======== Records supplied ========

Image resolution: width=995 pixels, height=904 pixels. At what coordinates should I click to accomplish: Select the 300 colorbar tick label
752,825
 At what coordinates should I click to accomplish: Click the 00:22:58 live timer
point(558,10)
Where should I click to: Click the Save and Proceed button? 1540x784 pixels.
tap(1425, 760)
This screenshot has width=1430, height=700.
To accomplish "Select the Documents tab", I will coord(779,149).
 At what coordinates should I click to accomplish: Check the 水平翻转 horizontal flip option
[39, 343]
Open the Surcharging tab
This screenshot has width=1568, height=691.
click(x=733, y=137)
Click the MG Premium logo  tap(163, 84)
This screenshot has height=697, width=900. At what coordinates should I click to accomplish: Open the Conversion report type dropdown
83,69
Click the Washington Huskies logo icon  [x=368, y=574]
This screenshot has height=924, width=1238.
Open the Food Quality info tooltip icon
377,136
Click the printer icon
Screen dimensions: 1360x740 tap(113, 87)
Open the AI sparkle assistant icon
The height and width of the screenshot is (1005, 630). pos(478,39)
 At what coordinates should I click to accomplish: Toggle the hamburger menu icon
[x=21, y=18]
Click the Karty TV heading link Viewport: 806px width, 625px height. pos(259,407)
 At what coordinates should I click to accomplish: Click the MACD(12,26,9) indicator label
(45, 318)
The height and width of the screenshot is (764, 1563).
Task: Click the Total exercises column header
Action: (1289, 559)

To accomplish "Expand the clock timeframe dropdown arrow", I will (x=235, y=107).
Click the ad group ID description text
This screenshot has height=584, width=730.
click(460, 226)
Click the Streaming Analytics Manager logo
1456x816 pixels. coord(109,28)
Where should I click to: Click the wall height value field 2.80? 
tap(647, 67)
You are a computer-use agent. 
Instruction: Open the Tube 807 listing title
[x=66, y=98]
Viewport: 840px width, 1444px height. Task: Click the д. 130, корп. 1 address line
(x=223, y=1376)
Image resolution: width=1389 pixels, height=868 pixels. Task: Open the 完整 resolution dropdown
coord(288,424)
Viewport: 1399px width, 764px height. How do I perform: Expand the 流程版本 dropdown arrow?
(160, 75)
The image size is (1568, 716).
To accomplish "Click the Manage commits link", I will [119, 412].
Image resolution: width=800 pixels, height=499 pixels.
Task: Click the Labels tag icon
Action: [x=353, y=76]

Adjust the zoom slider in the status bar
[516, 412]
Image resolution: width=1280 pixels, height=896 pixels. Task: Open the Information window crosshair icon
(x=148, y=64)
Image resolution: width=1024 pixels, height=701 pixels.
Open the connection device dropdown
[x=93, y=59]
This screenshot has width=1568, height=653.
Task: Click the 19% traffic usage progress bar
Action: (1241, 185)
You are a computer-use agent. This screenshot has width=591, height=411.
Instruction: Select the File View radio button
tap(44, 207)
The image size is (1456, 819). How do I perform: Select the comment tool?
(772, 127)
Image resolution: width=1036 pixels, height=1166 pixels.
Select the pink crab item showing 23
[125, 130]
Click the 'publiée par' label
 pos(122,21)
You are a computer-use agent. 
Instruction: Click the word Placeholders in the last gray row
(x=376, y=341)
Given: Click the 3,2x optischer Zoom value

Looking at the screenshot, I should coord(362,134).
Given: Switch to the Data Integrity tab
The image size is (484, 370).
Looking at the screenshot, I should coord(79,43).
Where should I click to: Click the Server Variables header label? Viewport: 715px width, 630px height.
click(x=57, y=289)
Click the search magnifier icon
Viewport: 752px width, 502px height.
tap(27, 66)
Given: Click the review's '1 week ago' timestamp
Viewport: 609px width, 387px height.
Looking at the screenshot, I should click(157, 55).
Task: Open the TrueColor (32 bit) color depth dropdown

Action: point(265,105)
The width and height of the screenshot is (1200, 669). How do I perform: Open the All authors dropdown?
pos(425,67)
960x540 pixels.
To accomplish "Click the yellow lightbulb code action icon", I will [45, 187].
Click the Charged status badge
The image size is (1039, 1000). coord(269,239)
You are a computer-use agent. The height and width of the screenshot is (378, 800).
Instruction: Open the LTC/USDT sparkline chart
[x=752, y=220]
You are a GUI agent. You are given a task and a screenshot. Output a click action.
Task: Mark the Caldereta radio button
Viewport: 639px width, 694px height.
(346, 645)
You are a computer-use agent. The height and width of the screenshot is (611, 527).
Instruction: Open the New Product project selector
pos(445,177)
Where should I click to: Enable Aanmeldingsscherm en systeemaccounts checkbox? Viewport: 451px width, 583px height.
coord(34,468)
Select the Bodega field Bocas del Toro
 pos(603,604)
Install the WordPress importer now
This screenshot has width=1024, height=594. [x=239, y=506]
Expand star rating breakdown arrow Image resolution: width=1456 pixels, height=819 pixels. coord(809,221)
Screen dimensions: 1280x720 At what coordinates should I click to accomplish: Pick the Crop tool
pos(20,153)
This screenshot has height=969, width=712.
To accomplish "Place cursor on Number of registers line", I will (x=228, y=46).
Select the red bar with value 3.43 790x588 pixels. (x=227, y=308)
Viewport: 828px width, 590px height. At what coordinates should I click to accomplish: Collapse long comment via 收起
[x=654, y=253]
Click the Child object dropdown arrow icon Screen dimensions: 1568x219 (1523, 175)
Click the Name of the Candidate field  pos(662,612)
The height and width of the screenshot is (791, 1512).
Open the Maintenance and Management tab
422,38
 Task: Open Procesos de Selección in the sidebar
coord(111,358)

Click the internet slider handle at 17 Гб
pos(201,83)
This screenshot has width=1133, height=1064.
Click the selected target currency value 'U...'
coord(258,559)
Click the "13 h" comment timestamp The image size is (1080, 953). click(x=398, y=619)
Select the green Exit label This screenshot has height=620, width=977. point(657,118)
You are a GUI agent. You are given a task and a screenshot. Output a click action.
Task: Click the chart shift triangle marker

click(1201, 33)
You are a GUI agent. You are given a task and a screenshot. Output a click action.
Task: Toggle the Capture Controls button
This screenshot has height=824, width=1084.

========

*Exercise description*. Report how many lines above hold "timestamp", number only.

*Written response*. 2